Depois de Hegel, gradualmente, esse declive provocou posteriores efeitos no Natal. Para Strauss, que em 1835 escreveu, como Hegel, uma Vida de Jesus, o cristianismo é uma doutrina ética humanística de inspiração religiosa; o cristianismo se aperfeiçoa no humanismo e Homem-Deus é a Humanidade. Para Feuerbach, Deus nada mais é do que a essência humana “contemplada e venerada”, e, para Bakunin, Jesus nos convida a “desesperar filosoficamente do Céu para esperar historicamente da Terra”. Enfim, com Marx, a crítica torna-se “libertação total da religião”: se a religião é um conto mítico, uma fábula que se sobrepõe a um conteúdo humano, por que esse núcleo se circunda de uma carapaça que lhe é estranha? Compreendê-lo significa haver compreendido a origem da religião e, assim, descobrir o segredo para torná-la impossível. Marx tem em mira uma vida em que a religião se torne não essencial, porque sua base terrena não teria mais motivos para construir, sobre si mesma, um mundo diferente daquele terreno.

A razão que critica o Cristianismo, nas formas que acabamos de ver, é uma razão ateísta, não mais naturalmente orientada para Deus, mas que já fez a escolha de não querer e de não poder dizer nada sobre Deus. A única coisa que está ao alcance desta razão é trazer à luz, sob o invólucro do mito, os fundamentos unicamente humanos e materiais do Natal. E, infelizmente, isso também está influenciando a Igreja. Segundo muitas homilias, nos dias que correm, parece que o Natal só serve para nos dar serenidade, segurança e conforto durante a pandemia; e para nos fazer tolerar melhor as restrições governamentais. Só bons princípios morais, portanto; um novo humanismo; um serviço à natureza humana universal.

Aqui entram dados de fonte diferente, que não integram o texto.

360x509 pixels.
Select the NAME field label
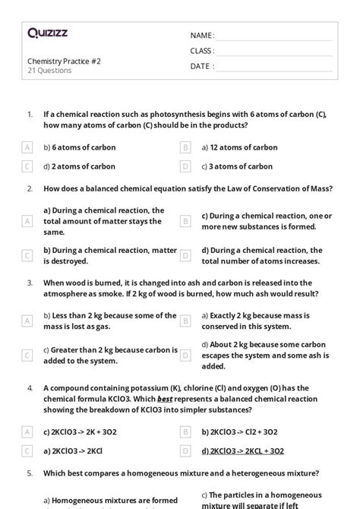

Por esse motivo, torna-se urgente ver no Natal um anúncio capaz de renovar também a razão, e não somente a fé. O Menino Jesus é o Salvador tanto da fé como da razão, porque a razão também precisa ser salva do ateísmo filosófico.

É por isso que ficamos desapontados quando a hierarquia da Igreja não nos ensina mais a usar a razão. A crítica filosófica à religião é conduzida por uma razão ateísta, que o Natal do Menino Jesus deseja converter. Quem, em frente à Gruta de Belém, se converte pela fé, converte também a própria razão.